For arthritis (inflammation of the joints), and other conditions of the joints, cartilage or related areas, there are several nutraceuticals that can help alleviate pain and discomfort. These have the potential to replace, or at least help reduce, the use of more aggressive drug therapies. They are known for their extremely safe action, and in most cases are relatively inexpensive.

In some cases, there is now some data in the literature that suggests that several different nutraceutical approaches are beneficial in the treatment of cartilage and joint disorders. However, there remains some conflicting opinions on the efficacy of certain products, and this makes it imperative to discuss any products you are considering with your physician who will be able to offer you advice based on the current evidence available.

Nutraceuticals have the potential to compliment the other treatment options available in the toolbox for treating a broad range of cartilage and joint problems. It has the potential to be combined with non-operative intervention such as mainstream drug therapies, physical therapy, lifestyle changes (weight, diet) and management of other co-existing conditions, as well as with surgical procedures.

Intended audience

This article is intended for anyone suffering from damage to their articular cartilage and their families who would like to find out about nutraceuticals, as well as anyone interested in cartilage problems.

What are the common neutraceuticals for arthritis, joint and cartilage problems?

Of the neutraceuticals currently available, glucosamine, chondroitin, S-adenosylmethionine (SAMe) and Avocado Soybean Unsaponifiables (ASU) have been the most carefully assessed with considerable amount of scientific and clinical usage data, as well as safety profile.

Glucosamine and chondroitin

Glucosamine and chondroitin are found naturally in the body and serve as important building blocks for the extracellular matrix (ECM), which is a spongy foundation that cells in the body attach to and form different tissues. Dietary supplementation for cartilage and joint disorders has therefore attracted a great deal of attention in recent years.
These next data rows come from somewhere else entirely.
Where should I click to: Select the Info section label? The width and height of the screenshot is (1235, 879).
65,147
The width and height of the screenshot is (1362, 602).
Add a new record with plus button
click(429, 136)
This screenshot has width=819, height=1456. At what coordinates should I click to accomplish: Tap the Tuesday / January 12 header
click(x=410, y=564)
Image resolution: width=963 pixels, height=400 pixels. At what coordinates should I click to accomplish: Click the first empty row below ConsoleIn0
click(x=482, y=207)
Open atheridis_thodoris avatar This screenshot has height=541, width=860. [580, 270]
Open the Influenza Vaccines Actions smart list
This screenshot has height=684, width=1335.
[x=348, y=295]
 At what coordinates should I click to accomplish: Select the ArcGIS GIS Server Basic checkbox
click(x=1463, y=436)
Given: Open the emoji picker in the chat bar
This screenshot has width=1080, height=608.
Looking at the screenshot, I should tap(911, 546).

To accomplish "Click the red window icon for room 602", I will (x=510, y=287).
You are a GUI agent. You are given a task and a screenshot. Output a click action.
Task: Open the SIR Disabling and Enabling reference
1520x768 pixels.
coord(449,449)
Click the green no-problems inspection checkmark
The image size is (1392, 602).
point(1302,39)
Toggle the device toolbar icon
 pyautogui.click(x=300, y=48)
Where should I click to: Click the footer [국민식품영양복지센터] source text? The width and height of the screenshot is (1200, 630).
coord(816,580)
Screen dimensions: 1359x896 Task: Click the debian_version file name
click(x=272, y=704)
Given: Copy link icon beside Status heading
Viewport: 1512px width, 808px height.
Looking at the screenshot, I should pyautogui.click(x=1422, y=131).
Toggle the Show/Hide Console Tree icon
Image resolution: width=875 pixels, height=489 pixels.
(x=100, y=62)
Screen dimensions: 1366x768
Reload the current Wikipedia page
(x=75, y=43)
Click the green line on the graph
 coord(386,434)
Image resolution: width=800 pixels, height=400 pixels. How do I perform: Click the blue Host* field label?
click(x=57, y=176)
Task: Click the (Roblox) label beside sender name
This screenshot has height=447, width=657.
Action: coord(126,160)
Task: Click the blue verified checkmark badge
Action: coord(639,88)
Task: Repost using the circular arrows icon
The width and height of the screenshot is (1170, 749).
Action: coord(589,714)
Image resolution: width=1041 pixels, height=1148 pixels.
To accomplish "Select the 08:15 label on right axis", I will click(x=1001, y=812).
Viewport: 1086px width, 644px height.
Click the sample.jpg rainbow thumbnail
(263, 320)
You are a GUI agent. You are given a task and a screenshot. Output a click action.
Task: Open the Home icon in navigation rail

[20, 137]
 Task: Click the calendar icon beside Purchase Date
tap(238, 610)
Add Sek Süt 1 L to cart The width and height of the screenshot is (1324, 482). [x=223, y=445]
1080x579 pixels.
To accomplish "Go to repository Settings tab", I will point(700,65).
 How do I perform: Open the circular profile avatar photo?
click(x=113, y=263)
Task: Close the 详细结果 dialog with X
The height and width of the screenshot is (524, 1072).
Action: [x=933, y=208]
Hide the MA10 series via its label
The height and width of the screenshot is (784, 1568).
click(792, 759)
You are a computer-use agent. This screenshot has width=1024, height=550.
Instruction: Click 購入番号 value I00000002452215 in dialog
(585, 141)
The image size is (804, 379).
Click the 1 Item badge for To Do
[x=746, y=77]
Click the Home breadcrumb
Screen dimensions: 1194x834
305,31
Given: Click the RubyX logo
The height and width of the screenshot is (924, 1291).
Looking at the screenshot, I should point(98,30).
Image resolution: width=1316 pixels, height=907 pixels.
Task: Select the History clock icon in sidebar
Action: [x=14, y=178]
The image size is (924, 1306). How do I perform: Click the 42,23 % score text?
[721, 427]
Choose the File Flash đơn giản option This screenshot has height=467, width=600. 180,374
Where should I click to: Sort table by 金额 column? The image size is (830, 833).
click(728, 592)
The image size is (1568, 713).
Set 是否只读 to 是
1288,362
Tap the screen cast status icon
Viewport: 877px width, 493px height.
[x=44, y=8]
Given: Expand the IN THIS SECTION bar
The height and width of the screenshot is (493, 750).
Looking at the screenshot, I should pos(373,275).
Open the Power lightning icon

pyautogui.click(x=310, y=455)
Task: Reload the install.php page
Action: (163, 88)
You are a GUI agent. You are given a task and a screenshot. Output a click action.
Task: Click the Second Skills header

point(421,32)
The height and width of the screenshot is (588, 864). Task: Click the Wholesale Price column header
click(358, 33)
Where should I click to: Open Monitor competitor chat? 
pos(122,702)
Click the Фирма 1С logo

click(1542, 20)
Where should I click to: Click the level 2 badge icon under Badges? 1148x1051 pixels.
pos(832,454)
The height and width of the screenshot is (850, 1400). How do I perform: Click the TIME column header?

Glucosamine supplements themselves are usually derived from various compound forms of glucosamine (sulfate, hydrochloride, etc.) found in shellfish, which should be taken into account if you are allergic to shellfish or have other dietary restrictions. However, shellfish-free varieties have recently become available. Chondroitin is currently only derived from animal or fish products; again, it is important to consider your own dietary restrictions.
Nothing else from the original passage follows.